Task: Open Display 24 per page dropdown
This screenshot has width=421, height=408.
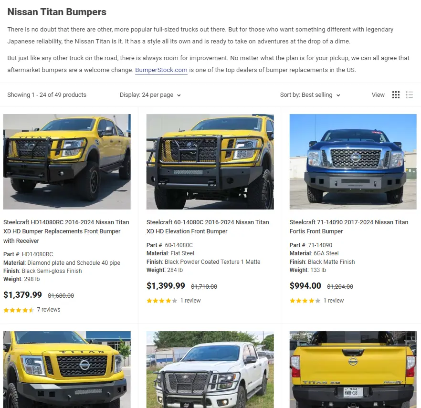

##########

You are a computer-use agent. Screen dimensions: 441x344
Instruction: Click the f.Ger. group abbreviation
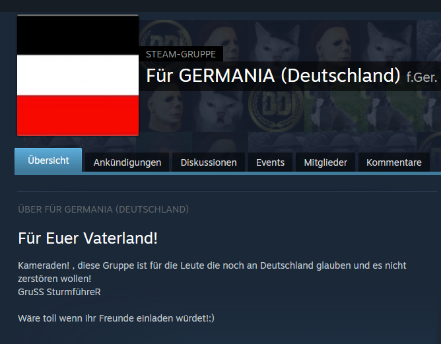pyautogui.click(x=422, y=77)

##########

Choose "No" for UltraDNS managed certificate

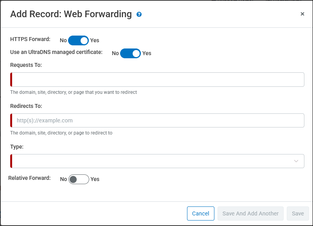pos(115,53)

##########

YOUR OBJECTIVE: Return the span of lines in the data above that opens at the line with "Task: Open Display 24 per page dropdown" and closes at the line with "This screenshot has width=421, height=408.", exactly, ends included, nothing else.

RESULT:
Task: Open Display 24 per page dropdown
This screenshot has width=421, height=408.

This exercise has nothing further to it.